The Board of Directors decided to cut the key rate by 50 basis
points to 8.50 percent, the Bank of Russia said in a statement. The
reduction was in line with economists' expectations.
Previously, the bank had slashed the rate by 25 basis points
each in June and March, and by 50 basis points in April.
Policymakers noted that inflation is close to 4 percent, while
the economy keeps growing.

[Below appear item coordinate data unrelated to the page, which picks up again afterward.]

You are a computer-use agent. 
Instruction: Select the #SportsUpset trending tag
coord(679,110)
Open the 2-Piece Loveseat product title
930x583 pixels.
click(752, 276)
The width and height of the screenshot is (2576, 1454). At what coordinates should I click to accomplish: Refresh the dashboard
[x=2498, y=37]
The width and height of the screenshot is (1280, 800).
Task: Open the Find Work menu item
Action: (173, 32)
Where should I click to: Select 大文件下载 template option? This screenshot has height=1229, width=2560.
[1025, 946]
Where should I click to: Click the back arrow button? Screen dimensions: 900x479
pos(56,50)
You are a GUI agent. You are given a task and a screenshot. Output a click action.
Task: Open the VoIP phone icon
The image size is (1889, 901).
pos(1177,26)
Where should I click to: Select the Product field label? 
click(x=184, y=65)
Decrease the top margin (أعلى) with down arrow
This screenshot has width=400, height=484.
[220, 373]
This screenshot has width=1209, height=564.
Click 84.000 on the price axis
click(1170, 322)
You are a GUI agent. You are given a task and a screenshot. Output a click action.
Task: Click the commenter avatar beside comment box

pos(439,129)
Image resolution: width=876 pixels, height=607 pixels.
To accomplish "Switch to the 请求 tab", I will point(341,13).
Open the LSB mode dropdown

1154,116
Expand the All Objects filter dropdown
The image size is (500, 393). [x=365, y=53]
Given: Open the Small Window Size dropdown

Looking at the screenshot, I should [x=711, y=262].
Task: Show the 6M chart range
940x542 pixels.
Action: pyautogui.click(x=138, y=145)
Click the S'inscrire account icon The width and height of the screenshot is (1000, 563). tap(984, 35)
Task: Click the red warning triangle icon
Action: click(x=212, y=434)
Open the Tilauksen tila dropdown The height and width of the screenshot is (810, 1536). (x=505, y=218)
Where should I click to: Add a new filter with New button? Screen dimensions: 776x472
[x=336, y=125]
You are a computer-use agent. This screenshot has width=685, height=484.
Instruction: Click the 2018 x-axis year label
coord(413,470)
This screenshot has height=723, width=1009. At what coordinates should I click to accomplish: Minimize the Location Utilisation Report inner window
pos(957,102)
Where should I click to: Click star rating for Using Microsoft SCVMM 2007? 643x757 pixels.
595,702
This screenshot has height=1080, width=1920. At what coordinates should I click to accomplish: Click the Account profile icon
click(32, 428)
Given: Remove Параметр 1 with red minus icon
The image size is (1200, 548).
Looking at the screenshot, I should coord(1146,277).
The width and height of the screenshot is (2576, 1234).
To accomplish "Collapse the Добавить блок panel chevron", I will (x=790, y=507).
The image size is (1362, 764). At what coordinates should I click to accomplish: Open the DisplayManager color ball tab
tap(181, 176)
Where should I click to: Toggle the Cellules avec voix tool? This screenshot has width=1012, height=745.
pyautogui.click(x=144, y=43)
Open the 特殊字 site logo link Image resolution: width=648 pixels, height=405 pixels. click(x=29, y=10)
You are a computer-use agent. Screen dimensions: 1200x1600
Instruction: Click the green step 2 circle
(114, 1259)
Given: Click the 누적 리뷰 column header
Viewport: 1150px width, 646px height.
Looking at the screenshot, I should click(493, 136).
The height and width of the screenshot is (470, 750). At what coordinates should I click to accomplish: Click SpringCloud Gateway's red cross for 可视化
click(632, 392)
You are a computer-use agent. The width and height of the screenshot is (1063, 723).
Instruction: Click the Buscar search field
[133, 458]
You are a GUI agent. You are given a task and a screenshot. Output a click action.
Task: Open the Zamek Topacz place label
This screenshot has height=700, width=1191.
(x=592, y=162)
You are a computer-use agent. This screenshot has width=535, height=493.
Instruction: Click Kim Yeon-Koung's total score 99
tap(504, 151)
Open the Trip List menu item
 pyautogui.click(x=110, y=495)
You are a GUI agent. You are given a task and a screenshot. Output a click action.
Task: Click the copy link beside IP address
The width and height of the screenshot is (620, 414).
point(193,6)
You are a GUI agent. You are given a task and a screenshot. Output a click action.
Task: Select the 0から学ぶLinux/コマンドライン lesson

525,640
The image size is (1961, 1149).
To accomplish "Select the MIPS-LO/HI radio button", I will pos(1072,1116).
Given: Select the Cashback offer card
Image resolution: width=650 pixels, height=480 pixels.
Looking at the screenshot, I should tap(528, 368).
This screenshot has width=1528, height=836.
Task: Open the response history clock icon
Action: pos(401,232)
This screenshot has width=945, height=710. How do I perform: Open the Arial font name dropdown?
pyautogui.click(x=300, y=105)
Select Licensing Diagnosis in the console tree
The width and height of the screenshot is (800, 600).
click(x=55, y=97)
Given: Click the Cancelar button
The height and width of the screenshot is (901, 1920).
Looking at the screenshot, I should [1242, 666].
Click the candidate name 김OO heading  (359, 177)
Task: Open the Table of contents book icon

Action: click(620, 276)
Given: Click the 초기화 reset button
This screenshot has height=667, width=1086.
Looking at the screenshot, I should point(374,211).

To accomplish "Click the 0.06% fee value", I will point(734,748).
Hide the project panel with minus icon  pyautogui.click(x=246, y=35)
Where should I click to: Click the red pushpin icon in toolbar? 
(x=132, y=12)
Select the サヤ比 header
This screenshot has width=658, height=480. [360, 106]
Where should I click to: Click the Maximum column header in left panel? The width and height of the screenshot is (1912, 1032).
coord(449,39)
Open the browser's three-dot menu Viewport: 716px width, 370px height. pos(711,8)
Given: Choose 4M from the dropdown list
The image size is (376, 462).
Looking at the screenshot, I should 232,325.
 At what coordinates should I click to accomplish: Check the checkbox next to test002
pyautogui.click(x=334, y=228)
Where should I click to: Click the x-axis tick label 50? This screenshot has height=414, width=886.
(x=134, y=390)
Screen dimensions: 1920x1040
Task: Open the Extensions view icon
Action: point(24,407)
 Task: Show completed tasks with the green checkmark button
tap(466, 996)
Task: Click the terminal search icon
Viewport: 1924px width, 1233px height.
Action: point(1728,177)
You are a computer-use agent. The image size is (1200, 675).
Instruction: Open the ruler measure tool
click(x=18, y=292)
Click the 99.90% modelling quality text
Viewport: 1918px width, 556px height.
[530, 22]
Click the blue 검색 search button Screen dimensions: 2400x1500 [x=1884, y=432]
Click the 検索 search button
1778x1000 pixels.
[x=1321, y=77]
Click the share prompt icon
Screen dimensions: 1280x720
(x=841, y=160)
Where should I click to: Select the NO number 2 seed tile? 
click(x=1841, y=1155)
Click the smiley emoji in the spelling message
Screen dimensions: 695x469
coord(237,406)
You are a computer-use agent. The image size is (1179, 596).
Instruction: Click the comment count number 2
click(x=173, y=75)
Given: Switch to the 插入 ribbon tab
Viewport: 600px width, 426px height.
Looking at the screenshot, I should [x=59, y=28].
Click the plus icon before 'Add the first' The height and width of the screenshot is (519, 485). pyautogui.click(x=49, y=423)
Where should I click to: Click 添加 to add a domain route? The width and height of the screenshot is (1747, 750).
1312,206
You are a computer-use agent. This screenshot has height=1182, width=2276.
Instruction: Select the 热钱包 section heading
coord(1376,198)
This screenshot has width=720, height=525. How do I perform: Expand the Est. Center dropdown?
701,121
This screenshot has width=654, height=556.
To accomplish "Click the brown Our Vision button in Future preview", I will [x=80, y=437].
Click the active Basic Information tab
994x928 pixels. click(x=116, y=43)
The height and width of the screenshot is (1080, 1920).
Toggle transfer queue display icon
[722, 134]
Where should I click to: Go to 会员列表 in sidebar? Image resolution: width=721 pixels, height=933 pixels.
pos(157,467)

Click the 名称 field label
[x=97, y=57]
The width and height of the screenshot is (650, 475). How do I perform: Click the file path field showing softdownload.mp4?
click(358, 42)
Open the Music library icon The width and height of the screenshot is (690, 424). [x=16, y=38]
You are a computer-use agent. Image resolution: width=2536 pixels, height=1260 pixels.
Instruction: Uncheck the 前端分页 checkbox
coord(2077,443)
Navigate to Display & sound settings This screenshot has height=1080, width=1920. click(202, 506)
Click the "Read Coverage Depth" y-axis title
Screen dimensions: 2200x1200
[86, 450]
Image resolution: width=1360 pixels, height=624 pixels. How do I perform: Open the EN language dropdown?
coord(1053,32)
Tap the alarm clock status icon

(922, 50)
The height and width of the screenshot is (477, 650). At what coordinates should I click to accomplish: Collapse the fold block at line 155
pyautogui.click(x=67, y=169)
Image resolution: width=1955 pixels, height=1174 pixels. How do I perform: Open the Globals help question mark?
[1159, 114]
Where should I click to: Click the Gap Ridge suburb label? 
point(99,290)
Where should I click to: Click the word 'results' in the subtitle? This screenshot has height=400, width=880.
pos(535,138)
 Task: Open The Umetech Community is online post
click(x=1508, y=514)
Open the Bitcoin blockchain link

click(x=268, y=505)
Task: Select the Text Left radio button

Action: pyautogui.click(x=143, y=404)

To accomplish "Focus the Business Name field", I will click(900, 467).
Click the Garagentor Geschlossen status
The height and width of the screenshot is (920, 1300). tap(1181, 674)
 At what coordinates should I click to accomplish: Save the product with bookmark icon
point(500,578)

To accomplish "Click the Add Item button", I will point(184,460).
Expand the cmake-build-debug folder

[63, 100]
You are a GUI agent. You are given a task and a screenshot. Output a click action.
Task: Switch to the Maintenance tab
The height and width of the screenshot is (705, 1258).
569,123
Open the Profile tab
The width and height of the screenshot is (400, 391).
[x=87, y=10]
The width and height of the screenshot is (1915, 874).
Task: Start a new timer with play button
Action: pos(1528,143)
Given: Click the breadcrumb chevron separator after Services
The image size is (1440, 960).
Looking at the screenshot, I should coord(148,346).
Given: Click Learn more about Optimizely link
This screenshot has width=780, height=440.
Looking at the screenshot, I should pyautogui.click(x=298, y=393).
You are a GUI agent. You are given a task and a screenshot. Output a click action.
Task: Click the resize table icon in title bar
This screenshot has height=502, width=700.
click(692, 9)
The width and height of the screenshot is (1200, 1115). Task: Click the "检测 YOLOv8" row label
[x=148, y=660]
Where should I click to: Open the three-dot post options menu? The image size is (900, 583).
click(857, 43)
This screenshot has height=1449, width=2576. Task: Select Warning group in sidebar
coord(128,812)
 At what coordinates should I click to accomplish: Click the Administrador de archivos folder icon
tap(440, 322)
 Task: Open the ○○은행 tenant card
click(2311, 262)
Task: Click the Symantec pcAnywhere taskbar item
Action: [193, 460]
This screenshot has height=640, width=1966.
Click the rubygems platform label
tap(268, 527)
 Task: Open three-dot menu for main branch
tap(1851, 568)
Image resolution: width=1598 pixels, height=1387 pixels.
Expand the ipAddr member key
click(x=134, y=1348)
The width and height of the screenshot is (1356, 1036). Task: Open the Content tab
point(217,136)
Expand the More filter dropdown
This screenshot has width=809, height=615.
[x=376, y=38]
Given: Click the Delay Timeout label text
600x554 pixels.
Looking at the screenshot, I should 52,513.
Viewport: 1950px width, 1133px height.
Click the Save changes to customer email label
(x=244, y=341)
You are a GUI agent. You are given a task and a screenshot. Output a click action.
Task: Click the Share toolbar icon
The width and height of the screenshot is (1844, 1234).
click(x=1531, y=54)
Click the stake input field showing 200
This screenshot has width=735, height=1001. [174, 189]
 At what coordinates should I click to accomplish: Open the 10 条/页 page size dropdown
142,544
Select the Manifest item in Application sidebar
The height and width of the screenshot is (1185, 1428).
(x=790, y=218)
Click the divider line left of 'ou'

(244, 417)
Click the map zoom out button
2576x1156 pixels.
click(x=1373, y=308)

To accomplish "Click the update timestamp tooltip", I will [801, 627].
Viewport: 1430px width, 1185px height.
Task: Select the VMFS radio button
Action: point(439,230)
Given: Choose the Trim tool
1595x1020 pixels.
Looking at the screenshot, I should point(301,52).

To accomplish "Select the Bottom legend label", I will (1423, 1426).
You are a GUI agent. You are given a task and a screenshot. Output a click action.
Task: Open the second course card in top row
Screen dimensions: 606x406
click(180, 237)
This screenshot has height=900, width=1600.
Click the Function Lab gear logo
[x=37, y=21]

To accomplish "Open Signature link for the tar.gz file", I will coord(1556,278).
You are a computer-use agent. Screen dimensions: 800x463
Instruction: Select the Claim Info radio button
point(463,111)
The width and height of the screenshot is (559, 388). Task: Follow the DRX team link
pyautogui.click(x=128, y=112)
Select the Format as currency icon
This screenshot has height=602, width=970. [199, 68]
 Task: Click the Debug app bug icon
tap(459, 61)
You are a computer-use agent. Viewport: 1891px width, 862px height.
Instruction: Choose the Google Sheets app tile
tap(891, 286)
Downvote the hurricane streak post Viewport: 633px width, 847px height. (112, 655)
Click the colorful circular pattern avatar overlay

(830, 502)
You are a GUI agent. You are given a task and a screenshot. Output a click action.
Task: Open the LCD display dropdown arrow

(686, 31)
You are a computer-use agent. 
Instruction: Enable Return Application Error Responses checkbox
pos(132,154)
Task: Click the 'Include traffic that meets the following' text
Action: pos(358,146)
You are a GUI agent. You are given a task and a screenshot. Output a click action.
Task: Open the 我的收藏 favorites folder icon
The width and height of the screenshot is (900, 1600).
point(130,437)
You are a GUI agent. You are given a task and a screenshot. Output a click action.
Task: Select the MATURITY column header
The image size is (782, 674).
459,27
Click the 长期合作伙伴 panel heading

While inflation expectations have
resumed their decline, they have not yet anchored at a low level,
the bank said.
"Medium-term risks of inflation overshooting 4 percent dominate
over the risk of its steady downward deviation from the target,"
the bank said.
"In order to maintain inflation close to the 4 percent, the Bank
of Russia will continue to conduct moderately tight monetary
policy."
The bank "deems it possible to cut the key rate further" during
the next two quarters.
Inflation eased to 3.3 percent in August amid declines in price
growth in both food and non-food groups.
Going forward, the bank expects inflation to deviate from the 4
percent target both to the upside and to the downside and hence, it
is keen on make inflation expectations less sensitive to price
movements.
Citing the positive trend set by the second quarter growth
figures, the central bank revised up this year's growth forecast to
1.7-2.2 percent.
The bank still assess that the economy is close to its potential
and expects growth to be constrained by insufficient production
capacity. Further, the possible skilled labor shortages affecting
certain segments of the labor market.
"We think the large amount of spare capacity in the economy will
continue to keep a lid on price pressures," Capital Economics
economist William Jackson said.
"And we expect the headline rate to remain below inflation
target over our forecast horizon," the economist said.
Capital Economics still expects that the policy rate will be
lowered to 6.00 percent by the end of 2018, which is more easing
than the markets are currently pricing in, Jackson added.
The next policy session is scheduled for October 27.